In this regard, he said a massive nation-wide investor education programme would be launched on January 17.
Today's agreement would pave the way for transferring all net asset value based schemes of UTI (UTI-II) to the new asset management company floated by LIC, SBI, PNB and BoB with an initial capital of Rs 10 crore (Rs 100 million).
The four players would have 25 per cent stake each in the AMC that would take care of UTI-II, which will manage the
NAV-based schemes worth over Rs 17,000 crore (Rs 170 billion).
The government decided to split UTI into two as part of the restructuring drive with UTI-I comprising of the beleagured flagship scheme US-64 and other assured return schemes while UTI-II would have healthy NAV-based schemes.
The UTI-I would continue to be managed by a government appointed administrator till the fund completes its commitments to the investors of US-64 and over 20 assured return schemes.
The agreement was signed by U K Sinha on behalf of the government, LIC chairman S B Mathur, SBI chairman A K Purwar, PNB chairman S S Kohli and BoB chairman P S Shenoy.
The government issued four notifications on Wednesday for transfer of NAV-based assets to a new AMC, operationalisation of UTI-II from February 1, appointment of administrator and board of four advisor for UTI-I.
Elaborating on the UTI bifurcation, finance secretary S Narayan said, UTI-II has become a Sebi (Securities and Exchange Board of India) compliant mutual fund with a three-tier structure comprising of the board of trustees,
sponsors and an asset management company with a paid-up capital of Rs 10 crore.

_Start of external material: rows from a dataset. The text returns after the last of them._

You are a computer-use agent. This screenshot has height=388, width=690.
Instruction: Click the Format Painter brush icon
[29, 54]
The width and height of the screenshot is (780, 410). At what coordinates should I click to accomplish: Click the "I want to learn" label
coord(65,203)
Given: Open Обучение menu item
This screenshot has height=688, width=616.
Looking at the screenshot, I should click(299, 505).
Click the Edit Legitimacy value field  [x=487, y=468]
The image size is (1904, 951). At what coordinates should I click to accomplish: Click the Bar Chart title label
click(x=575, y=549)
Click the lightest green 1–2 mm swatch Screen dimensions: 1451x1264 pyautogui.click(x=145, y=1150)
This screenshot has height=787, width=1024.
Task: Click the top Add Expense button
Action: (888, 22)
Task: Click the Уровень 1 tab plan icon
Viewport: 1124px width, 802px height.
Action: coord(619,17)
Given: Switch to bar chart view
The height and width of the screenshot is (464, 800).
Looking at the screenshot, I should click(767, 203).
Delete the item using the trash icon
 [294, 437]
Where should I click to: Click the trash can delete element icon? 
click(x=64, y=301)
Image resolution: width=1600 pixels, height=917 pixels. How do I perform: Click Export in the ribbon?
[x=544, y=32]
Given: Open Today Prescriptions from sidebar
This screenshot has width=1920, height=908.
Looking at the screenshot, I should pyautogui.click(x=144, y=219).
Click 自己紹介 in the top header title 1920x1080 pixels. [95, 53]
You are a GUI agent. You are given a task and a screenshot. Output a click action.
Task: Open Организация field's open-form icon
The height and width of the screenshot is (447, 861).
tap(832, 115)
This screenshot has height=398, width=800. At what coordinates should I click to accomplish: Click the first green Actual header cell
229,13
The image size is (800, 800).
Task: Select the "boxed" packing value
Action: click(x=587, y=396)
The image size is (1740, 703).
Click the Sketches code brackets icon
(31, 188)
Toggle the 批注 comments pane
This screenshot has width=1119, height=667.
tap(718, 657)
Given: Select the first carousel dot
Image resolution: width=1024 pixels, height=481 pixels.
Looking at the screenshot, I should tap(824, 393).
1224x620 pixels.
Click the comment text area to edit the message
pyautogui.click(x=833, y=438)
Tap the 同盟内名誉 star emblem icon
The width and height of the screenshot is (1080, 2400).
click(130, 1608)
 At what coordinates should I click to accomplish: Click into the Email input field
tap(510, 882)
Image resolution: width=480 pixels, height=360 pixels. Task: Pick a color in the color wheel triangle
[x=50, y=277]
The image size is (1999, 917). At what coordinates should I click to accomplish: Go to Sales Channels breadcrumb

The four players would invest Rs 2.5 crore (Rs 25 million) each in the AMC. A chartered accountant would be soon appointed to carry out the due diligence of UTI-II.
Although Singh had stated in Parliament that UTI-II would be privatised after 3-5 years, Narayan said, "It was now up to the sponsors to decide on the fortune of UTI-II."
Asked whether there would be any clash of interest as pointed out by Joint Parliamentary Committee, which probed the
stock scam and UTI muddle, Narayan said, "We have gone through the JPC report in detail. The instructions of JPC will be followed. Accordingly, the government will come out with clear cut guidelines soon on UTI-II."